◆ **Отрывок текста**:
Но постепенно красота непривычного мира завораживала:
Дно было совершенно чистое: ни кустика, ни камушка. Черта с два подстрелишь на таком дне! <…> Юрка посмотрел наверх. Там все сияло ярко и вызывающе. Здесь был другой, мягкий и вкрадчивый, мир. Юрка чувствовал все свое тело, легко проникшее в этот чужой мир. Он чувствовал себя гордым и мощным, как никогда, представителем воздуха и земли в этой иной стихии32.
Советский кинематограф 1960‐х годов также зафиксировал новшество. В кинокомедии «Три плюс два», снятой в 1963 году по мотивам пьесы Сергея Михалкова «Дикари», три убежденных холостяка, отдыхая на Черноморском побережье, тоже плавают с маской и ластами. Итак, технические приспособления для дыхания под водой, ранее профессиональные, становятся частью повседневности. Одновременно снижается характерный для советского общества 1920–1950‐х годов социальный пафос спортивных занятий: постепенно они превращаются из гражданской обязанности в форму модного поведения, что было нереально в эпоху сталинизма.

◆ **Список данных**:
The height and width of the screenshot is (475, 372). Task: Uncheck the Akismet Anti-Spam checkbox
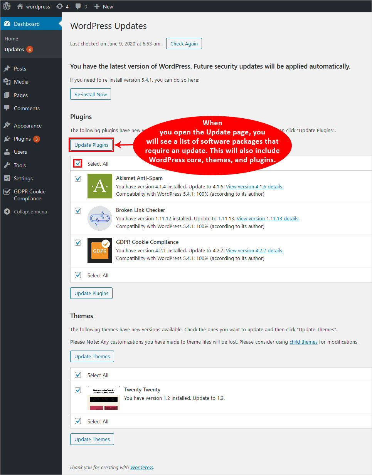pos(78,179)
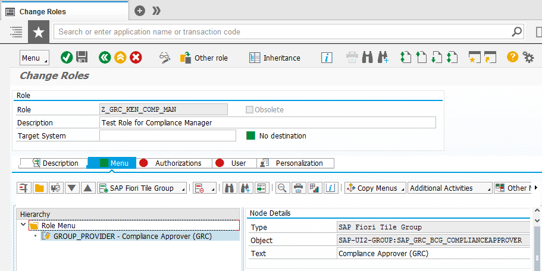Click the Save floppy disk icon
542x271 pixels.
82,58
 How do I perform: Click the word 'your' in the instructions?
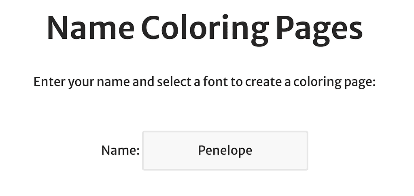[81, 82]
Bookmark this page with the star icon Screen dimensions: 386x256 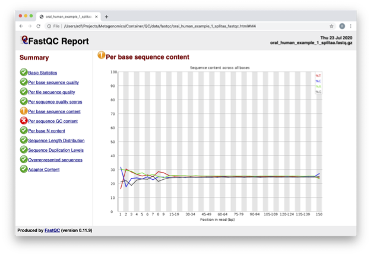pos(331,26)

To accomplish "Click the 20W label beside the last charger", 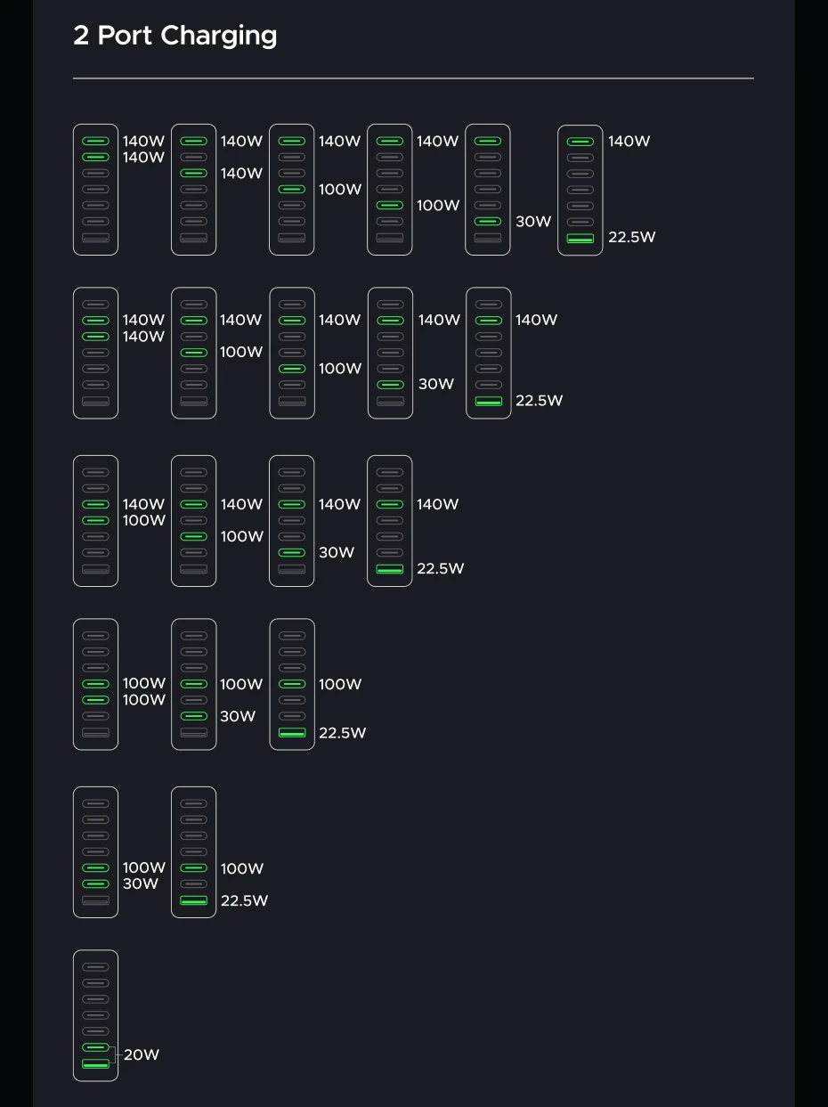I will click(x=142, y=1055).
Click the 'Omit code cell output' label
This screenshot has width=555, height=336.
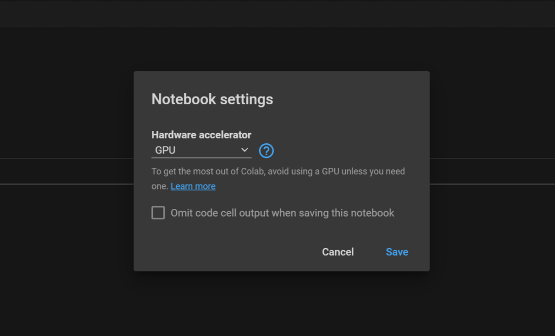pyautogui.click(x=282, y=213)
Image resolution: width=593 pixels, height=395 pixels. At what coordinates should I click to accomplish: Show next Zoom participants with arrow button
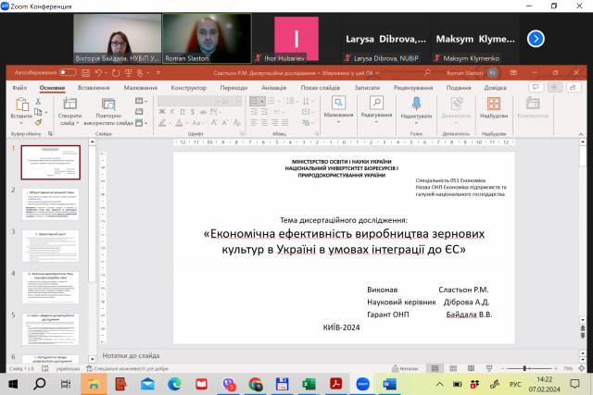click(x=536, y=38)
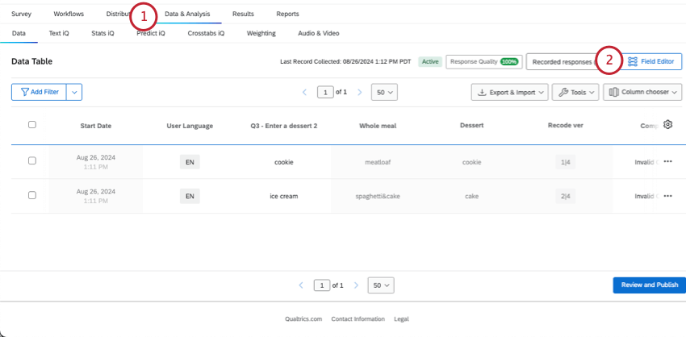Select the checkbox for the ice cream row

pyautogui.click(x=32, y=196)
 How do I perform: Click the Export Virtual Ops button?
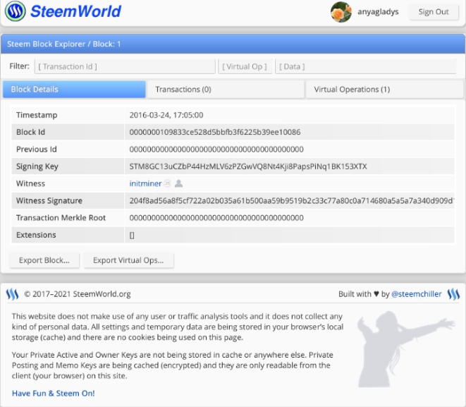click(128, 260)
* * *
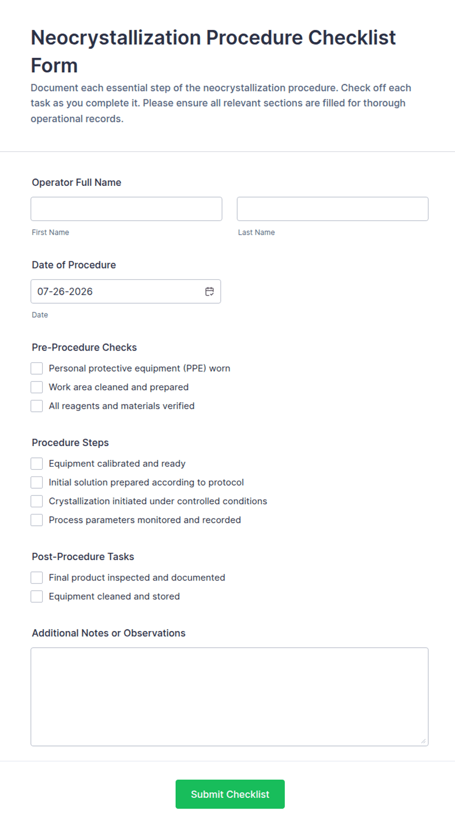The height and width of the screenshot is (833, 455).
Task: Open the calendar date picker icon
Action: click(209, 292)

◆ **Что нужно сделать**: Напишите, что могло бы идти дальше в отрывке о том, как плавание с маской и ластами вошло в советскую жизнь. Пункты для работы не понадобятся.

◆ **Результат задания**:
Ко времени смерти Сталина в советском культурно-бытовом пространстве завершилось формирование большого стиля. Его визуальные репрезентации нашли отражение в архитектуре, а также в живописи и скульптуре, пропагандировавших особую агрессивно-монументальную стилистику телесности. Ее развитию способствовал официальный спорт. Власть рассматривала его как инструмент целенаправленного воспитания нового человека, готового к созидательному, чаще всего тяжелому физическому труду и, как отмечалось уже в 1919 году, в решениях II съезда комсомола, к «вооруженной защите революции»33. Конечно, спортизация в первую очередь молодежи (особенно в 1920‐х годах) составляла часть социальной политики по оздоровлению населения, и прежде всего молодежи. В октябре 1922 года СНК РСФСР принял декрет о систематическом надзоре за здоровьем рабочих-подростков, согласно которому раз в год в стране повсеместно проводились профилактические медицинские осмотры. По их результатам юношей и девушек отправляли на лечение в санатории. Уже в 1924 году в СССР бесплатно воспользовались путевками 200 000 человек34. В большинстве случаев «лечение на курортах» сопровождалось физкультурными занятиями. Как правило, это были малобюджетные мероприятия, не требовавшие специфических условий, особых костюмов и инвентаря.